Y’know, after bringing up niche examples of abstract psycho-horror in my last review, I find myself wanting to dip into the real thing. So let’s dive once again into the freshly-opened catalogue of Shudder and take a look at this little number: A horror flick about a couple who go to the titular beach house and weird shit starts happening.
Man, these filmmakers sure know how to make the ocean look like the single most terrifying thing on this planet. Owen Levelle’s cinematography combined with the incredibly surreal, Spectrevision-esque effects work bring out a lot of surface tension by showing what lays under the surface of all that water: All those micro-organisms, all that uncharted territory, not to mention just how bloody much of it there is; it makes staying at a house right by the beach seem like the worst idea possible, and it certainly delivers on that notion.
I don’t know how a film under 90 minutes long can get away with being this much of a slow burn, but credit to writer/director Jeffrey A. Brown for pulling it off. Starting out with a light-hearted experience with edibles, he slowly ramps up the weirdness, aided by some ample use of physical effects. It can get pretty wince-inducing when it gets to the worm scene, and with the transformative quality of the mysterious microbes causing all this crazy, there’s a lot of body horror to go around.
As well as some nudges into cosmic horror, with the female lead Emily (Liana Liberato in a film that’s supposed to be unsettling for a change)’s monologue about organic chemistry bringing out the psychedelic qualities of the natural world, something at the heart of the main source of terror in this story. It’s essentially an enviro-horror flick where man’s mistreatment of the environment comes back to them on the arse, but in the process, it taps into a side door into some Lovecraftian shit. While the exposition can be easily missed (honestly, I wound up blanking past of it myself), a lot of it points to how unique Earth is within our solar system in terms of sustaining life, how much of an anomaly humanity is as a result, and that maybe desolation, entropy, is the natural state of things. Doesn’t get any more existential than suggesting that merely existing is going against the ways of nature.

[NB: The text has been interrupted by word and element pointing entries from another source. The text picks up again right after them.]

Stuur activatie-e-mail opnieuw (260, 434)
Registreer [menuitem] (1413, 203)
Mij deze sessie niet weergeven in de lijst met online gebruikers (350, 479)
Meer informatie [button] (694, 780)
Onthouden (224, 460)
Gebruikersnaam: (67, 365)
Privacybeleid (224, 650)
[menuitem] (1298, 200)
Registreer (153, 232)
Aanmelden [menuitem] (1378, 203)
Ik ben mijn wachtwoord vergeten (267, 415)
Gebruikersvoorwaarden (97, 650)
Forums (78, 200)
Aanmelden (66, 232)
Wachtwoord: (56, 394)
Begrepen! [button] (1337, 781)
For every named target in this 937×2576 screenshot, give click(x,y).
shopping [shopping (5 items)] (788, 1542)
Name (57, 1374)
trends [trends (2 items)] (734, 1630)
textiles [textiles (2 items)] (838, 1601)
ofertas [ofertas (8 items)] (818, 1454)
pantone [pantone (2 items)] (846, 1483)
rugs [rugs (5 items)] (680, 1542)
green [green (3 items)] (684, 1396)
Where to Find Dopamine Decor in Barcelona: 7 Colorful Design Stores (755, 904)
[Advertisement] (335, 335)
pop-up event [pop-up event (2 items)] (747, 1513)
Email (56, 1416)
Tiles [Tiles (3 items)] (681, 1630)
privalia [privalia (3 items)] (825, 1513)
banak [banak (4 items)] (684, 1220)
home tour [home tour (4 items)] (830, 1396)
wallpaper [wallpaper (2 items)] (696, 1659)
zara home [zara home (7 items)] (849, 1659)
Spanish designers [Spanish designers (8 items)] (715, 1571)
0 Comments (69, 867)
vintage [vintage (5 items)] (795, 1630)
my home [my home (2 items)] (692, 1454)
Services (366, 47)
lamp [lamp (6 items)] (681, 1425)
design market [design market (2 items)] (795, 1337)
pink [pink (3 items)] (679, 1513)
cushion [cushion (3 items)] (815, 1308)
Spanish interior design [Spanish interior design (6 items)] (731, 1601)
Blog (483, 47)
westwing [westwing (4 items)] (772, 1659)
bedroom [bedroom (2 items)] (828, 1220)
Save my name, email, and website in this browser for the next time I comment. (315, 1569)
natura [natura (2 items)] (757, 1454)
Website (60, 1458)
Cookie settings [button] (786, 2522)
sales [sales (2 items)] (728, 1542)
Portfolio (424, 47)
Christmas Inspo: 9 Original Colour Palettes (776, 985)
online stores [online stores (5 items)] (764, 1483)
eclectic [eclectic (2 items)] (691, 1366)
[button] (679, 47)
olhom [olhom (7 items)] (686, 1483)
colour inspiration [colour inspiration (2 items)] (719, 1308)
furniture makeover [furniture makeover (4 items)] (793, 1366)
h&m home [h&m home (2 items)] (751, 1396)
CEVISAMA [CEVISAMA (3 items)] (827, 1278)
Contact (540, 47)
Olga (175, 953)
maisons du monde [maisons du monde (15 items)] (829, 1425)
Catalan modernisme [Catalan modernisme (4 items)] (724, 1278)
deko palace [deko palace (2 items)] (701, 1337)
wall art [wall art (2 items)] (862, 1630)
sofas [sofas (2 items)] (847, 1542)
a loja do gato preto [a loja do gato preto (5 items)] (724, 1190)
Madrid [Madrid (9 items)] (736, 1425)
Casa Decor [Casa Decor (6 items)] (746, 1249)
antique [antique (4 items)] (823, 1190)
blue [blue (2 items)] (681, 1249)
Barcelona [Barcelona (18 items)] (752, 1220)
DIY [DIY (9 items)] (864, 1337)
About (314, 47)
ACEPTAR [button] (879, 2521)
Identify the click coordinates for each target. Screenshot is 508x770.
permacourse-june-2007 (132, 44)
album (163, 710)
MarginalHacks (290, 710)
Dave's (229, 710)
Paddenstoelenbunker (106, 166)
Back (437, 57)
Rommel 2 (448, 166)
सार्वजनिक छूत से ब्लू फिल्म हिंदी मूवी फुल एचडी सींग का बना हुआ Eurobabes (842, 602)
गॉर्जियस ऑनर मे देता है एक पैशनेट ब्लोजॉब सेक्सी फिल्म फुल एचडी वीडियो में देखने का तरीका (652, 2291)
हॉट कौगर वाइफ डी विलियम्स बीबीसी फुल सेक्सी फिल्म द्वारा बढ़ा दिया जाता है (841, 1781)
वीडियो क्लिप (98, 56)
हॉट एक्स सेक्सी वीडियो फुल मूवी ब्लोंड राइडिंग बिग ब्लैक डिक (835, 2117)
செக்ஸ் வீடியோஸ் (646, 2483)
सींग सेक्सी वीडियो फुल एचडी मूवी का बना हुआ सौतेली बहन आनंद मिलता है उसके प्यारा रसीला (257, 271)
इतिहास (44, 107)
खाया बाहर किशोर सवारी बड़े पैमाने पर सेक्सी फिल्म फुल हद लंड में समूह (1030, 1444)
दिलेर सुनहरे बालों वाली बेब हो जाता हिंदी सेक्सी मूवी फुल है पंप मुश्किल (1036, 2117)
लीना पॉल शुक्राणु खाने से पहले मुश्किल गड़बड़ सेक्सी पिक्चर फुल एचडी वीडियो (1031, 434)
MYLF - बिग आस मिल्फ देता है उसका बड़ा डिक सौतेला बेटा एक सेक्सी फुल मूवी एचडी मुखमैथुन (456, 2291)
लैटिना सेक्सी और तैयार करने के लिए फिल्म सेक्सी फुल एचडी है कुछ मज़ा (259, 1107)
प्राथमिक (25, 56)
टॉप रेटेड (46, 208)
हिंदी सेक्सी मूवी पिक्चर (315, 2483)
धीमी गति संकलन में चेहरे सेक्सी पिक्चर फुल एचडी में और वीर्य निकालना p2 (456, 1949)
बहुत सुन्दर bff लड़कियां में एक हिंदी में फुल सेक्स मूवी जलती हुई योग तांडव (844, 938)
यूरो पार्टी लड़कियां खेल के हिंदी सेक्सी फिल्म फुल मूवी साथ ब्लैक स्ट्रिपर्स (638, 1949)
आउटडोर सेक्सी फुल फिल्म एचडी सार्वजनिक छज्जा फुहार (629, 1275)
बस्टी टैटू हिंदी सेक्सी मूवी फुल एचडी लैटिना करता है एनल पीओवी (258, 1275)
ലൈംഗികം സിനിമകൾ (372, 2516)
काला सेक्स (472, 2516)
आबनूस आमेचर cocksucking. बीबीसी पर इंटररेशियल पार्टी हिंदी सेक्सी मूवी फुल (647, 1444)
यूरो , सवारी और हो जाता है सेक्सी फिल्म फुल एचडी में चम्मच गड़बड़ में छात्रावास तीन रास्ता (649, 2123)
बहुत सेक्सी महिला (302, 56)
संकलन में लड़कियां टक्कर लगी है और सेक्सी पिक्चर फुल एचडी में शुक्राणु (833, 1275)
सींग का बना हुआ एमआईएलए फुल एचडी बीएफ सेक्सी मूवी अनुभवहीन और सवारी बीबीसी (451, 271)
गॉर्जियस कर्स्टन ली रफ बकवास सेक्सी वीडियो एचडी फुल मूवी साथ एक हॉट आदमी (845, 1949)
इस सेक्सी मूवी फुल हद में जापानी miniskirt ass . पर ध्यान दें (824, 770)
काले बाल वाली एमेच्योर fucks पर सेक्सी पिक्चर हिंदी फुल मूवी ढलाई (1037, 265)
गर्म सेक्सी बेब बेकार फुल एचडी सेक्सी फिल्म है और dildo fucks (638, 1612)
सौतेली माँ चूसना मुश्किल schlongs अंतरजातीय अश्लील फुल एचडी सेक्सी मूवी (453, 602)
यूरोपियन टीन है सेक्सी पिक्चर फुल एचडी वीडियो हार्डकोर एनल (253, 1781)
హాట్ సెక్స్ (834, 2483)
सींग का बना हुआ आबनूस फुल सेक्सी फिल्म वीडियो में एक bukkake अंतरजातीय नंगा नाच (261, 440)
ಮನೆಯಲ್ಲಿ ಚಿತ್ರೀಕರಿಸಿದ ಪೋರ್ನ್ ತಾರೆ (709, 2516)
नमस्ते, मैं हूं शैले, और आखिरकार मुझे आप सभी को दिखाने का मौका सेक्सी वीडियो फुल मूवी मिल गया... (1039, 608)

It’s a lean and mean serving of horror, unfolding like a mutant flower from an isolated sickness into a likely extinction event. I can make some educated guesses as to why Shudder decided to pick this up earlier in 2020, and I have to admit, some of the visuals gave me flashbacks to our own little eco-disaster with the bushfires, but beyond any potential timeliness, it’s just a solid effort and an intriguing debut for Jeffrey A. Brown.